• _WHAT THE TASK ASKS_
Using the material below, return exactly the lines between the one holding "Image resolution: width=645" and the one holding "Open the JULY header link", inclusive, and no others.

****************************************

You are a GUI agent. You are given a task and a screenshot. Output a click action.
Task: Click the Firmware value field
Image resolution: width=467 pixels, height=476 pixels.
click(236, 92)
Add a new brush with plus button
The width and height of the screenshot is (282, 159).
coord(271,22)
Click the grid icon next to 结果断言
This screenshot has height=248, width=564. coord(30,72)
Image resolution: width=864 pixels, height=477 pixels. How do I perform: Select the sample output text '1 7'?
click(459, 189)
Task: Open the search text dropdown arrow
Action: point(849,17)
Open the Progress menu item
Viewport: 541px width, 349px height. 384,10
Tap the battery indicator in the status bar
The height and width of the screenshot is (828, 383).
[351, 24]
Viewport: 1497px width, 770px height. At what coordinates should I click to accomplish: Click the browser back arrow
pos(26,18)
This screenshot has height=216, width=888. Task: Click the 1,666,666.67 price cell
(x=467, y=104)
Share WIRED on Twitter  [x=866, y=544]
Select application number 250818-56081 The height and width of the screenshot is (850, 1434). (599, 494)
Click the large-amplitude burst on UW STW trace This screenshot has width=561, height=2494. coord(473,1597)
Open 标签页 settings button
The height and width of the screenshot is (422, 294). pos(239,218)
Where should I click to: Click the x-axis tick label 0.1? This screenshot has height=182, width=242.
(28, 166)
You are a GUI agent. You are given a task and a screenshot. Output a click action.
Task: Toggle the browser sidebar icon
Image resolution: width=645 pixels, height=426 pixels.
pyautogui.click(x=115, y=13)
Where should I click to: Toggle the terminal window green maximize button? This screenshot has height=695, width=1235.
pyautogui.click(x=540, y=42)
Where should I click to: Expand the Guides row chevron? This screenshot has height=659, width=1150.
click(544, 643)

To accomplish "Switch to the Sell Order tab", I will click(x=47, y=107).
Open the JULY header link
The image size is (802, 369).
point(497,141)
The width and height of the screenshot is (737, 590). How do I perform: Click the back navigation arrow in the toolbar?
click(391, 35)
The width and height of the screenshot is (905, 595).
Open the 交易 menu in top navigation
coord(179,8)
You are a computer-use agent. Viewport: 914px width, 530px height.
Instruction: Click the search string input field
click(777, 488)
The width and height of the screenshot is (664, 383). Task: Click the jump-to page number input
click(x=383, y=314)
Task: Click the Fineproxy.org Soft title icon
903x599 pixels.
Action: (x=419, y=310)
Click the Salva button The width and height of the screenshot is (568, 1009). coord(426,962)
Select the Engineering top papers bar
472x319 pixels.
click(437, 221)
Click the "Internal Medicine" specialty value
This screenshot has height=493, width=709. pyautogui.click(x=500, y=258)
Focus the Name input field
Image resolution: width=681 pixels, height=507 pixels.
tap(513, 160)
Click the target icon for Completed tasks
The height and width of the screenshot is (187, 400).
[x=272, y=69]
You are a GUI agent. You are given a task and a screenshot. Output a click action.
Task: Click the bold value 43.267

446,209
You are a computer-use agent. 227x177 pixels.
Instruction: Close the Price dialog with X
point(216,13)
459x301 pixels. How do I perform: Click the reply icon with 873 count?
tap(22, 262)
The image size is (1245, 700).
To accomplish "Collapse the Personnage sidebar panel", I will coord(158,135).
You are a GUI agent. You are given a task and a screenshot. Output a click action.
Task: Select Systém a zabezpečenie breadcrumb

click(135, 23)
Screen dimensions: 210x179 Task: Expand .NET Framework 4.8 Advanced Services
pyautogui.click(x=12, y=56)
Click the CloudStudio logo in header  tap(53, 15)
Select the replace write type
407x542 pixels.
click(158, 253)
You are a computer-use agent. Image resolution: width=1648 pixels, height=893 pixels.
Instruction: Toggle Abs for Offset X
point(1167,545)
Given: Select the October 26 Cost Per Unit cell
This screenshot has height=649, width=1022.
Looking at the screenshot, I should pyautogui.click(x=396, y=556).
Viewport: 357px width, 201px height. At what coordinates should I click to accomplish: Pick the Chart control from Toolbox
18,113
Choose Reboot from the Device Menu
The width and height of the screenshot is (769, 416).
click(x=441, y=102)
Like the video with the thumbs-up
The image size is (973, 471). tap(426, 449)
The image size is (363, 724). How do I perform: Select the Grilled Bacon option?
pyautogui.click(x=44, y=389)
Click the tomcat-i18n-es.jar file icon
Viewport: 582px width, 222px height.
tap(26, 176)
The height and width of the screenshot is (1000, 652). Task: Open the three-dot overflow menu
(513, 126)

****************************************

• _WRITTEN RESPONSE_
Image resolution: width=645 pixels, height=426 pixels.
pyautogui.click(x=115, y=13)
Where should I click to: Toggle the terminal window green maximize button? This screenshot has height=695, width=1235.
pyautogui.click(x=540, y=42)
Where should I click to: Expand the Guides row chevron? This screenshot has height=659, width=1150.
click(544, 643)

To accomplish "Switch to the Sell Order tab", I will click(x=47, y=107).
Open the JULY header link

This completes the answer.